Estos números reflejan que la informalidad y la menor regulación en ciertos canales crediticios incrementan el riesgo de mora, especialmente en segmentos de menor acceso al crédito bancario tradicional.
La juventud y las provincias del norte: el punto más crítico
La morosidad no solo varía por tipo de entidad, sino también por edad y región. Entre los jóvenes de 18 a 30 años, la mora casi alcanza el 40%, afectando de manera más severa a las provincias del norte del país.
En el ranking provincial de morosidad, se destacan:
- San Juan: 36%
- La Rioja: 35,3%
- Catamarca: 34,8%
Estas cifras sitúan a Catamarca como una de las provincias con mayor riesgo financiero, en un contexto donde la incidencia del crédito formal por habitante es relativamente baja. Por contraste, las jurisdicciones con menor morosidad son:
- Ciudad Autónoma de Buenos Aires (CABA): 16,1%
- La Pampa: 19,5%
- Neuquén: 23,6%
Provincias como Santiago del Estero, Corrientes y Jujuy presentan un patrón similar al norte: alta morosidad relativa entre los pocos deudores formales.
Deuda mediana: disparidades regionales y locales
El informe también revela desigualdades significativas en el tamaño de la deuda:
- Tierra del Fuego: 1.126.000 pesos
- Neuquén: 842.000 pesos
- Santa Cruz: 819.000 pesos
- CABA: 796.000 pesos
- Provincia de Buenos Aires: 537.000 pesos
- Chaco: 537.000 pesos
- Formosa: 457.000 pesos
Incluso dentro de provincias, la dispersión es notable. En el conurbano bonaerense, los municipios presentan variaciones significativas en mora tardía:
- Menores niveles: Vicente López (15,1%), San Isidro (20,2%), Morón (21,9%), Tres de Febrero (23%), Ituzaingó (25%)

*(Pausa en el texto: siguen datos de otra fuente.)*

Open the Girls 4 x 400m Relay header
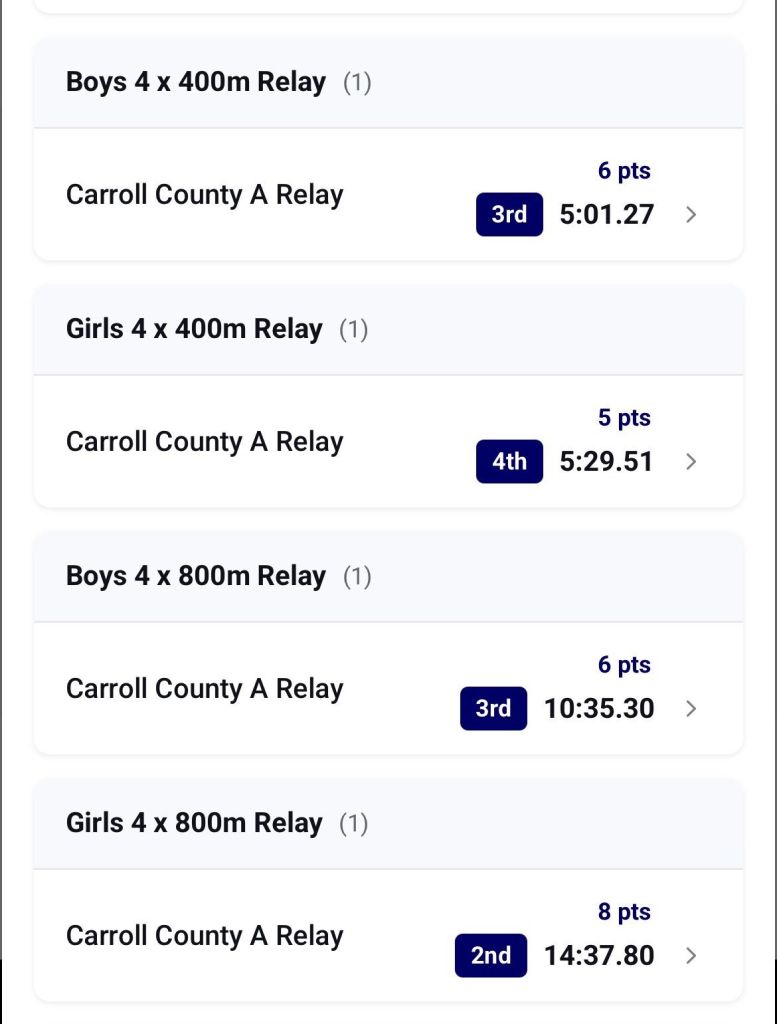[194, 329]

- Mayores niveles: Florencio Varela (38,3%), José C. Paz (37,3%), Moreno (35,9%), Malvinas Argentinas (35,1%), Merlo (34,4%)
Este contraste evidencia que la morosidad no solo depende de factores macroeconómicos, sino también de la distribución socioeconómica interna de cada región y del acceso diferencial al crédito formal.
Conclusión: alerta estratégica para el norte y Catamarca
El panorama general descrito por Analytica muestra que la mora financiera en Argentina es elevada y heterogénea, con un foco crítico en jóvenes y provincias del norte, incluyendo a Catamarca, donde la deuda irregular alcanza casi un tercio de los deudores. La alta concentración de mora en entidades no bancarias, la dispersión regional y municipal y la diferencia en el tamaño de la deuda refuerzan la necesidad de políticas financieras adaptadas a la realidad de cada territorio.
El desafío para el sistema financiero y las autoridades es equilibrar la extensión de plazos y reducción de tasas con estrategias de inclusión crediticia que eviten que el norte del país y los sectores jóvenes sigan siendo los más vulnerables.